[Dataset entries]
--- Start ---

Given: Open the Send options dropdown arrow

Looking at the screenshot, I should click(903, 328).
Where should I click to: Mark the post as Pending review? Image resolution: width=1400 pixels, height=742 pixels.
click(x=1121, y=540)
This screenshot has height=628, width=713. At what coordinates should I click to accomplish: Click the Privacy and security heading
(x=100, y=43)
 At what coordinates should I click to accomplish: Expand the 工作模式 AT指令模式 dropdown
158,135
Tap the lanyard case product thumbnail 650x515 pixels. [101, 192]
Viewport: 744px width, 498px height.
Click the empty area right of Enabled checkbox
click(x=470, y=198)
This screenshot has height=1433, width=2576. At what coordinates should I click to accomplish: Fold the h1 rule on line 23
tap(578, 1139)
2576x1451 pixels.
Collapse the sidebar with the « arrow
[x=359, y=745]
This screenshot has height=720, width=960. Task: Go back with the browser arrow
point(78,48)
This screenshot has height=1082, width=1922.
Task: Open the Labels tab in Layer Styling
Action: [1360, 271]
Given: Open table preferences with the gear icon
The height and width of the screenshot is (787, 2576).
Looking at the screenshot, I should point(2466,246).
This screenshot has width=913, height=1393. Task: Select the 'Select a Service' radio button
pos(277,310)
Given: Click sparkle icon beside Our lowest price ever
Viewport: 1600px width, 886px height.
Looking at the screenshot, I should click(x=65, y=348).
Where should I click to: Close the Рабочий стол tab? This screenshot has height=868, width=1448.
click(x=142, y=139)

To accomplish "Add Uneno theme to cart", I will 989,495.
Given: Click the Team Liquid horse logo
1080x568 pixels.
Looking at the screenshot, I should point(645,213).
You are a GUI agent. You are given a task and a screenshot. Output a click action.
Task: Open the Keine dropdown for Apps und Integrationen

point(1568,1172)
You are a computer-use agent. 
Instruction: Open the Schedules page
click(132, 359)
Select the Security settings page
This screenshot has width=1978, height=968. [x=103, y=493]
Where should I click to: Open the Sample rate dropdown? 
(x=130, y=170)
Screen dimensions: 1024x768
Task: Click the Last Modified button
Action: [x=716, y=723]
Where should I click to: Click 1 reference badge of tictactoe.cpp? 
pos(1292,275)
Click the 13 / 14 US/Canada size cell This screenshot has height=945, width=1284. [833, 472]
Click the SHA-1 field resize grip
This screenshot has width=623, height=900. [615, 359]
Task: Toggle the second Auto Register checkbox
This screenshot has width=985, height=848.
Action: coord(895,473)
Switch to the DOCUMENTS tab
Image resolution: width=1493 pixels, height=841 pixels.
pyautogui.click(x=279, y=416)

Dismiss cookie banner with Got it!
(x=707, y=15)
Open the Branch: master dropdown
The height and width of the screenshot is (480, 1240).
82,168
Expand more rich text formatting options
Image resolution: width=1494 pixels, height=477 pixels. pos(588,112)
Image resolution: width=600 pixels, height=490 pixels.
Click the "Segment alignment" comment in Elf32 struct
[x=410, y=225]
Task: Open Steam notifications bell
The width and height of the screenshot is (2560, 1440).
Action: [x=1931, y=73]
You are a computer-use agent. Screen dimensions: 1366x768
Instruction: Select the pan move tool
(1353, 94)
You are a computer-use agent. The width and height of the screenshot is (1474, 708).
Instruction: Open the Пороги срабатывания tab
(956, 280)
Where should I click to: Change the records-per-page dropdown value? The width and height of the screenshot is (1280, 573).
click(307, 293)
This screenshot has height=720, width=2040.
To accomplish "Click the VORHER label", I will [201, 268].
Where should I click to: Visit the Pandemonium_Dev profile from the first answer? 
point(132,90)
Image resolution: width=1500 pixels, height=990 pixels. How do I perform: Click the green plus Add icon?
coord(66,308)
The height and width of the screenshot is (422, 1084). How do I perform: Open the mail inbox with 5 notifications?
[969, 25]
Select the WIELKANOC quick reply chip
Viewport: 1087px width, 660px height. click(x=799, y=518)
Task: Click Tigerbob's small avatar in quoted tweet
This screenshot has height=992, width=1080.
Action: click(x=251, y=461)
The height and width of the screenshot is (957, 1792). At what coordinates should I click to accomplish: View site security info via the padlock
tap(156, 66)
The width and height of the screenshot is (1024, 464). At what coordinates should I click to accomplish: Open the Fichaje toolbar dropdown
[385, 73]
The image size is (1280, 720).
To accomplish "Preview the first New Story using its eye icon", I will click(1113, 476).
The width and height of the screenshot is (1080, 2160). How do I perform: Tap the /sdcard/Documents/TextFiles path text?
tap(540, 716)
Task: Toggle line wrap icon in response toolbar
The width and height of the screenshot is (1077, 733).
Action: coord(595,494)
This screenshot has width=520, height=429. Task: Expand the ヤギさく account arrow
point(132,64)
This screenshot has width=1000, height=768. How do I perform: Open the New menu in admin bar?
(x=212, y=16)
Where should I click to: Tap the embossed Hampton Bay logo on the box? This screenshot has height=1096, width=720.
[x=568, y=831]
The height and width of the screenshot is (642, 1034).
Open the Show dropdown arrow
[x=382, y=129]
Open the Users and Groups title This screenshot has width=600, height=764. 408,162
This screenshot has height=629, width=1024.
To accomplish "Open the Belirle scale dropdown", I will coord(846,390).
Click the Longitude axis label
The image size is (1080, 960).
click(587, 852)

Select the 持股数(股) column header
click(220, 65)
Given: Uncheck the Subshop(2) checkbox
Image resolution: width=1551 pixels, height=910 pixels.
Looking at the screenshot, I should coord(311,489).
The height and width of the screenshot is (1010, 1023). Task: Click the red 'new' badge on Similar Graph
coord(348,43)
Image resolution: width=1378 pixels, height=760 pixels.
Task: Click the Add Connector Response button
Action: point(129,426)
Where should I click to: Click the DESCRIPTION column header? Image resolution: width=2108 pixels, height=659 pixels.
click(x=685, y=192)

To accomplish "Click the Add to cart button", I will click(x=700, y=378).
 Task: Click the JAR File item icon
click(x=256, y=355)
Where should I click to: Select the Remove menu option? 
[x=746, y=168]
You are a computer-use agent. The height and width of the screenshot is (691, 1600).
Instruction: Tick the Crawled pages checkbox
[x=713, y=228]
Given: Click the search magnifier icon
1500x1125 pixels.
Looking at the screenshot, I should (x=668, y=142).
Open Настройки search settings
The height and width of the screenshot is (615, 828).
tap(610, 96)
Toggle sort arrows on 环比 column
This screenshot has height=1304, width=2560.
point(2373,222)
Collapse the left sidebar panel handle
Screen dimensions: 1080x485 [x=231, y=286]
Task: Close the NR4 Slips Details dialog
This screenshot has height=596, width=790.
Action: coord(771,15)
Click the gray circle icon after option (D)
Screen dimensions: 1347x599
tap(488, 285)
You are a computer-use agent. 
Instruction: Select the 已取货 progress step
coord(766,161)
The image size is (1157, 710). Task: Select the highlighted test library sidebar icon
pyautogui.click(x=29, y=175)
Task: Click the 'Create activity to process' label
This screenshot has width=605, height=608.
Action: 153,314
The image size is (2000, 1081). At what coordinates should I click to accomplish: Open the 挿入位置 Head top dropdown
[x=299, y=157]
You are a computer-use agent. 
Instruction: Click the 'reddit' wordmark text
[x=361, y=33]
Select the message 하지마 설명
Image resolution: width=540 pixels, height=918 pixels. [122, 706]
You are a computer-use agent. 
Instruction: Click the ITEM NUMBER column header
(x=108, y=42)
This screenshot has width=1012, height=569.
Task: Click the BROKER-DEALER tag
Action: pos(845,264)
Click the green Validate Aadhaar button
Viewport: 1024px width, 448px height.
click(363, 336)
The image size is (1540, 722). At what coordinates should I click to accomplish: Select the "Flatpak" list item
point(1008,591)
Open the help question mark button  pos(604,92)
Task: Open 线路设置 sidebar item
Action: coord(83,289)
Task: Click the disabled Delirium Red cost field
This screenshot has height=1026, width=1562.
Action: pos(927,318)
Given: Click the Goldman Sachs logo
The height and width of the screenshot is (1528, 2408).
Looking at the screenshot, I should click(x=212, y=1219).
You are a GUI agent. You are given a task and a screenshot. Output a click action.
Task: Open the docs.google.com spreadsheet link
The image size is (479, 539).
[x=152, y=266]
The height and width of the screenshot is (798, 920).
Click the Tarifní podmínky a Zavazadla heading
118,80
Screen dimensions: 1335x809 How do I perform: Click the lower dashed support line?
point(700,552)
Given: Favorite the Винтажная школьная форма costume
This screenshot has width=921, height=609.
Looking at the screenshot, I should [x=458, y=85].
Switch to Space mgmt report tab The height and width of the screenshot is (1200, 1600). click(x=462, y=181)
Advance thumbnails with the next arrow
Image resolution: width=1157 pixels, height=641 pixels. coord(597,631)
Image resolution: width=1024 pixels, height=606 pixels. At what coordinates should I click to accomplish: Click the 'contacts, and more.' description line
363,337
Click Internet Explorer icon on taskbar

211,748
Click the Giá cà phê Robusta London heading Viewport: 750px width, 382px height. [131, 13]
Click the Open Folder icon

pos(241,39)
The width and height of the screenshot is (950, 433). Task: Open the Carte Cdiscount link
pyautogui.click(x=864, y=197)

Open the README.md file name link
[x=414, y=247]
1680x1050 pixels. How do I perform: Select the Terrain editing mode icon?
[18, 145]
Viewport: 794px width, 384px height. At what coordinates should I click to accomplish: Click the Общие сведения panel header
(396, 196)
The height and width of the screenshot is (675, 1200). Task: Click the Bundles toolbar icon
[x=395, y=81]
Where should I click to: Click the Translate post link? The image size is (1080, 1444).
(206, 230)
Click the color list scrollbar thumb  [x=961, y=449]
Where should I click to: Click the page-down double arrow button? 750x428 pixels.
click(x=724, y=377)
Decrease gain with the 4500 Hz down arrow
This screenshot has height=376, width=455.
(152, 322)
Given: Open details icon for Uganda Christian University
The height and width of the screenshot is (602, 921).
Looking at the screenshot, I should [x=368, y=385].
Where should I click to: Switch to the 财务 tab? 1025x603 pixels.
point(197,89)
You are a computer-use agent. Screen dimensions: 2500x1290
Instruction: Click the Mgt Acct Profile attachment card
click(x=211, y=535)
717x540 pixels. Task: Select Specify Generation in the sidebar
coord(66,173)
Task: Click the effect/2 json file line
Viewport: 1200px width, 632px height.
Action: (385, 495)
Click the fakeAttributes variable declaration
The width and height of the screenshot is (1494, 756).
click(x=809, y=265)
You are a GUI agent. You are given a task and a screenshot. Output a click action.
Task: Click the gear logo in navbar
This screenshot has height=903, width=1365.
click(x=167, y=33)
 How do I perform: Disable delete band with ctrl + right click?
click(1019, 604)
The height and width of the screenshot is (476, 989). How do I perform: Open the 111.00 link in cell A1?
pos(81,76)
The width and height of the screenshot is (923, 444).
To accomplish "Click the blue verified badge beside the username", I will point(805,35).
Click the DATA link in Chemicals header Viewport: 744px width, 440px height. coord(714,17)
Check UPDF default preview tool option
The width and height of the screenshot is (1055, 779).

--- End ---

Task directions: Recast the material from the line with "Dismiss cookie banner with Got it!" up to and including the line with "Image resolution: width=1494" as a Markdown table with the columns Row and Line, leaving out any blank lines.

Exercise result:
| Row | Line |
|---|---|
| 1 | Dismiss cookie banner with Got it! |
| 2 | (x=707, y=15) |
| 3 | Open the Branch: master dropdown |
| 4 | The height and width of the screenshot is (480, 1240). |
| 5 | 82,168 |
| 6 | Expand more rich text formatting options |
| 7 | Image resolution: width=1494 pixels, height=477 pixels. pos(588,112) |